9.1 Jurisdiction, Choice of Law. The laws of the state of Indiana (without giving effect to its conflicts of law principles) govern all matters arising out of or relating to this Agreement. The parties hereby submit to the jurisdiction of, and waive any venue objections against, the federal and state courts of Boone County, in Indiana in all controversies arising out of, or relating to, the terms herein. 

 

9.2 Assignment. Referrer may not assign any of its rights or obligations thereunder voluntarily, by operation of law, or otherwise, (including without limitation in connection with a sale of its stock or assets or a merger, consolidation or other change of control involving Referrer), without CEO Says Go LLC’s prior written consent, which consent shall not be unreasonably withheld.
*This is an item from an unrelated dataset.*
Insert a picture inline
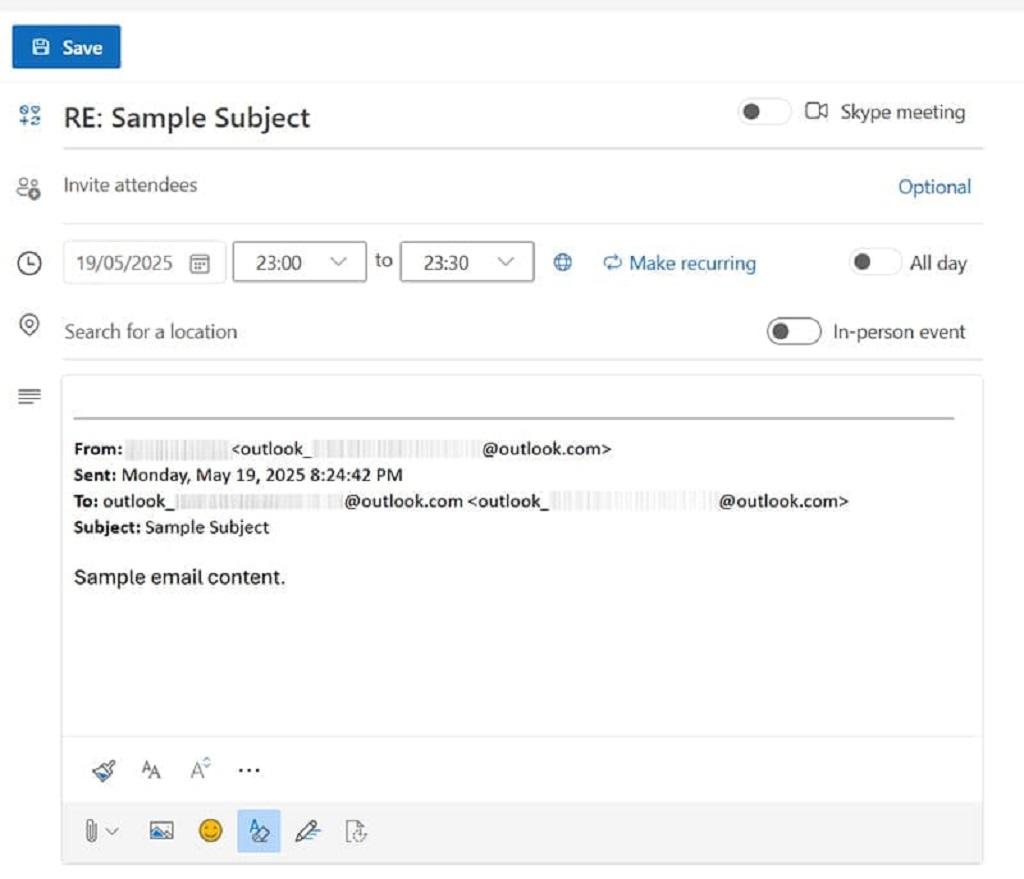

Any attempt to assign without such consent shall be void. 

 

9.3 Severability. If any provision of this Agreement is determined to be invalid, illegal or unenforceable, the remaining provisions remain in full force, if the essential provisions for each party remain valid, legal, and enforceable. 

 

9.4 Entire Agreement. This Agreement and the Terms and Conditions contained within constitute the entire agreement between the parties with respect to the subject matter hereof. All earlier and contemporaneous negotiations and agreements between the parties on the matters contained herein are expressly merged into and superseded by these terms. 

 

9.5 Relationship of the Parties. Referrer and CEO Says Go LLC enter into the Terms and Conditions as independent contractors, and neither Referrer nor CEO Says Go LLC will be or construed to be an agent, joint venture, or employee of the other. 

9.6 Compliance with Laws. Each party agrees to comply with all laws, rules, and regulations in connection with its performance and obligations under the Agreement.